The index is up 3.82% so far this month, followed by about 1.5% gains in March, about 1% gains in February and a 1.1% decline in January. Solid U.S. economic data points and subdued U.S. treasury yields have led to the latest upsurge. Let’s delve a little deeper:

Upbeat Economic Datapoints

U.S. retail sales recorded the best gains in March in 10 monthsSales surged 9.8% sequentially in March of 2021, following a downwardly revised 2.7% decline in the previous month and easily beating market forecasts of a 5.9% increase. The $1,400 checks sent to consumers from mid-March and improvement in the weather after winter storms in Texas and some other parts of the South region in February led to this gains.

Another report revealed that first-time filings for unemployment insurance declined, with the Labor Department reporting 576,000 new jobless claims for the week ended Apr 10, down from the expectations for another 710,000 claim filings. Such upbeat data points have every reason to propagate into the stock market.

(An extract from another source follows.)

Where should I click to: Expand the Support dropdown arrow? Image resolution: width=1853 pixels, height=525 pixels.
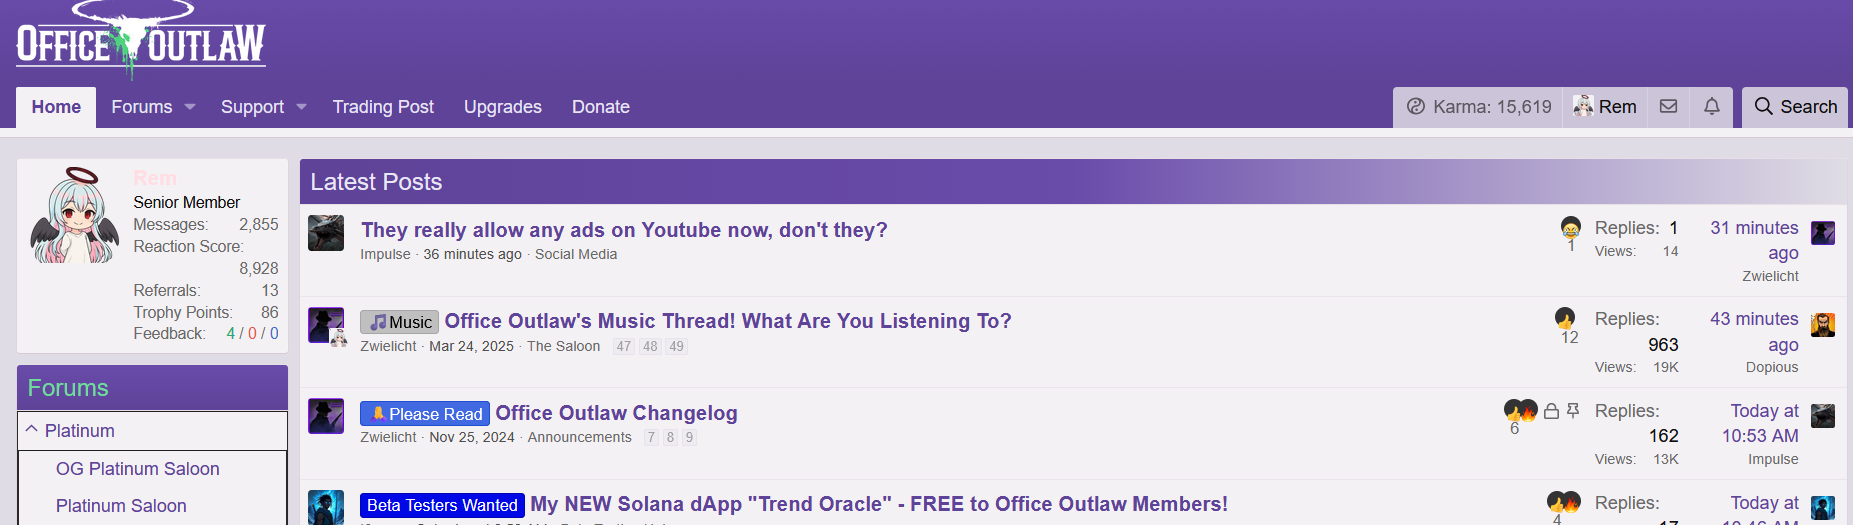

Subdued U.S. Treasury Yields: The Real Driver

Most importantly, despite the upbeat economic data, U.S. benchmark treasury yields dropped to 1.56% at the close on Apr 15 from 1.64% recorded the day earlier. The yield is now down from the month’s closing high of 1.73%. This actually quelled the rising rate fears.

“It is apparent that the sharp rise [in] year to date in bond yields have priced in the recovery and the current cost pressures,” Chief Investment Officer of Bleakley Advisory Group Peter Boockvar told clients, as quoted on CNBC. While this drop-off in yields may be temporary (as suggested by experts), it should not shoot higher as long as the Fed follows the super-easy monetary policy.